Increased exposure Unlike institutional investors, individual buyers do not have the opportunity to diversify their risks by acquiring multiple companies. Their total commitment to a single transaction makes them extremely vulnerable to factors they cannot always control: market fluctuations, departures of key customers, or unforeseen operational problems.
Heavy debt The takeover of a company often relies on debt financing mechanisms (leveraged buyout or LBO). This financial leverage, although effective in theory, imposes immense pressure on the buyer to generate immediate and sufficient cash flows.
Why do so many buyers fail to generate financial gains?
There are many reasons why results are so often disappointing:
Lack of strategic preparation : Some buyers underestimate the effort required to transform an existing business into a profitable machine.
Overconfidence in projections : Financial projections provided at the time of purchase are often overly optimistic, based on assumptions that are difficult to achieve.
Lack of a solid post-acquisition plan : Once the company is acquired, many buyers struggle to define clear strategic priorities or to rally their teams behind their vision.
Rethinking the model to limit risks
To avoid being part of this 70%, buyers must adopt a more modern and structured approach. Here are three ways to maximize their chances of success:
Analyzing risk scenarios It is essential to build several scenarios, including the worst case. This approach allows you to assess whether the business is viable even under adverse conditions.
Look for co-investment opportunities Partnering with other buyers or investors can help spread financial risks and benefit from complementary perspectives.

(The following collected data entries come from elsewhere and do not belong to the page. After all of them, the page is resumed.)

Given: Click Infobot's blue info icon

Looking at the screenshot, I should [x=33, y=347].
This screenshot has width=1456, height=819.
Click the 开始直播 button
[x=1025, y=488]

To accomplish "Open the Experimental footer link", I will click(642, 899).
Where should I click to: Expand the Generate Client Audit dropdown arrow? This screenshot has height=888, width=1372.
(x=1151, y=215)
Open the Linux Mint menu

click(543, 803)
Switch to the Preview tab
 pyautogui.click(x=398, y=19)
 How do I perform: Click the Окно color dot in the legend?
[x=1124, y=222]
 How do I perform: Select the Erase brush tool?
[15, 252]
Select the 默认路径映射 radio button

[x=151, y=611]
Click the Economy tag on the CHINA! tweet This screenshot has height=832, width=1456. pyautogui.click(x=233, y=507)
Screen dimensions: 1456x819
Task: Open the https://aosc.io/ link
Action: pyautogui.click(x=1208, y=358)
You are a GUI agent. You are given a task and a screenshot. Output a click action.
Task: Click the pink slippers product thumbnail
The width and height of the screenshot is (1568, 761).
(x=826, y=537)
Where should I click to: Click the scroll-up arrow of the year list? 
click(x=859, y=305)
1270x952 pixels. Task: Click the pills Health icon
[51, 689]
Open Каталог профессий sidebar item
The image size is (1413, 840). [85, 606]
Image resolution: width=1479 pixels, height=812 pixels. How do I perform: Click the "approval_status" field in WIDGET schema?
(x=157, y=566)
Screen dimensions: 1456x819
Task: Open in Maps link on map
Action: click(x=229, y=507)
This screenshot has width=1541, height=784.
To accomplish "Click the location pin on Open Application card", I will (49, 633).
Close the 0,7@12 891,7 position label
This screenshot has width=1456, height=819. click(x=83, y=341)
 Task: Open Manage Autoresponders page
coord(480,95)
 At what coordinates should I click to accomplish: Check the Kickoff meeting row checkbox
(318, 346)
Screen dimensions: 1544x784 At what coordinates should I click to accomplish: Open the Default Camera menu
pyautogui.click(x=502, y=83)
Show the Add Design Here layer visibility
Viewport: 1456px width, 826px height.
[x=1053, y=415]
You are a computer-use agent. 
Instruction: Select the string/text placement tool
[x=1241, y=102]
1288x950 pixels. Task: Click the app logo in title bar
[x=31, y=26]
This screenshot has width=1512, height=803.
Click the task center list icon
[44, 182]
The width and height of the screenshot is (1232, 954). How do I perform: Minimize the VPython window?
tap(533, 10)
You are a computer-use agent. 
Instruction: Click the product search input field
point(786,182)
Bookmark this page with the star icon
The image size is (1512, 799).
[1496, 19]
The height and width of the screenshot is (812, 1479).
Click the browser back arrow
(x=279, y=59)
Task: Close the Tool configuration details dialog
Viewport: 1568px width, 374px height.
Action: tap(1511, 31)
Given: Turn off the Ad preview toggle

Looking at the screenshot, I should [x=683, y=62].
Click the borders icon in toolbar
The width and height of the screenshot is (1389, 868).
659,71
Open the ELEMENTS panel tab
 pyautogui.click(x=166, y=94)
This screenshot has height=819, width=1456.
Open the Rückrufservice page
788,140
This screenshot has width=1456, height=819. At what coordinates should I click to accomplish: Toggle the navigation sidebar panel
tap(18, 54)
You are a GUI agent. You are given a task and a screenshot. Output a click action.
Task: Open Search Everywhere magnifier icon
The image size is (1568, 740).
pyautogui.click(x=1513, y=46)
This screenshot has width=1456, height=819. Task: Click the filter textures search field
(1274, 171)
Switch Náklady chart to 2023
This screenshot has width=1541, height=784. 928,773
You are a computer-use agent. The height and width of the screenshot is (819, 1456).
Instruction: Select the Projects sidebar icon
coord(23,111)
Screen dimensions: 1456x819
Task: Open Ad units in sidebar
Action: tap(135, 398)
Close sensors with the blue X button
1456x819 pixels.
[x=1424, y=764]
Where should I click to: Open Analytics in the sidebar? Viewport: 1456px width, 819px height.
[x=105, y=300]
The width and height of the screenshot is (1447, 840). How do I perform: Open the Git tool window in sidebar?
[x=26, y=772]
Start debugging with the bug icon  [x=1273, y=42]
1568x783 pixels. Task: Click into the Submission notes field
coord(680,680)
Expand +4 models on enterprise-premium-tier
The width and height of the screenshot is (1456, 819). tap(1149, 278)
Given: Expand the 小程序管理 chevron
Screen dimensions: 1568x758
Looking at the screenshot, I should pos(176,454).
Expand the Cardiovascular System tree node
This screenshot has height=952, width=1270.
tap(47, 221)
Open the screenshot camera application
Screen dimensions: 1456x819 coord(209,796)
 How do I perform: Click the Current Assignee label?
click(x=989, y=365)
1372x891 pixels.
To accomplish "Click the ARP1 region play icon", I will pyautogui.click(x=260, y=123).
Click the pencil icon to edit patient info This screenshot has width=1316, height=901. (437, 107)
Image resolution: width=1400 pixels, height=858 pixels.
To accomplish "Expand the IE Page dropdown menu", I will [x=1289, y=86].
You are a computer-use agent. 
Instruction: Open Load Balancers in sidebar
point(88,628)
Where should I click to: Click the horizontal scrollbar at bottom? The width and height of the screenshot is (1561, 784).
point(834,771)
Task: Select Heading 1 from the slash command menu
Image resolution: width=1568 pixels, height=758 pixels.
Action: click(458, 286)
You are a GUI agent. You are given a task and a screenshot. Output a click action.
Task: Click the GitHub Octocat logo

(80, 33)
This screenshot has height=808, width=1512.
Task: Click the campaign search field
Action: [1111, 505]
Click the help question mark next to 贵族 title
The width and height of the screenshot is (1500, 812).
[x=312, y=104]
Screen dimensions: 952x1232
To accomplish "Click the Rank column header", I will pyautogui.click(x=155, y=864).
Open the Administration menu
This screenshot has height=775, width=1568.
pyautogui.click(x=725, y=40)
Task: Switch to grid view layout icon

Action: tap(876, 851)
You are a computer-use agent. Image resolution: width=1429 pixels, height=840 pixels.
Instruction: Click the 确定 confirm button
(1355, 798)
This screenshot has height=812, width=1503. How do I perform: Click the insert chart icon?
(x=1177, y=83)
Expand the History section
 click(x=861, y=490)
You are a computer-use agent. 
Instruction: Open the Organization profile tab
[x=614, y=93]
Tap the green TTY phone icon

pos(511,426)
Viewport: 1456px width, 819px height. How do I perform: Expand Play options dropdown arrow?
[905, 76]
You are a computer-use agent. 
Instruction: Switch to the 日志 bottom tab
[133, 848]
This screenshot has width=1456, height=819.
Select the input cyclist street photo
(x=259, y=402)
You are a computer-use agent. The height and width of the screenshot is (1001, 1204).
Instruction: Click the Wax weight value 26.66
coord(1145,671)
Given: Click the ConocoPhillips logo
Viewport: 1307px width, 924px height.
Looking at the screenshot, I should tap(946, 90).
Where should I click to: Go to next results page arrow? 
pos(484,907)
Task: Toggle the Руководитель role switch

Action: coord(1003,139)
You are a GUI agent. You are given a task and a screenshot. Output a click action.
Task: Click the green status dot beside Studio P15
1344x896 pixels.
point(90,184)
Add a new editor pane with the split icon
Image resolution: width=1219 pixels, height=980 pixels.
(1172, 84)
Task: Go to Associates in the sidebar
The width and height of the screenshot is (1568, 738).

Focus on immediate value creation Rather than aiming for long-term gains, buyers must identify quick levers to improve margins, reduce costs, or conquer new markets.
The reality behind the entrepreneurial dream
Business takeover, although an attractive path, is far from being a guarantee of success. Buyers must approach this project with caution, integrating the concepts of diversification and proactive risk management.
As one strategy expert said: “Buying a business is easy, but making a profit from it is an art.” Successful buyers are those who take a pragmatic, thoughtful approach, leaving nothing to chance.
References:
KPMG. “Why Most Business Acquisitions Fail. » 2021 report.
Harvard Business Review. “Risk Management for Entrepreneurs in M&A. » 2020.
BDC. “Business Recovery in Canada: Strategies and Trends.” 2022.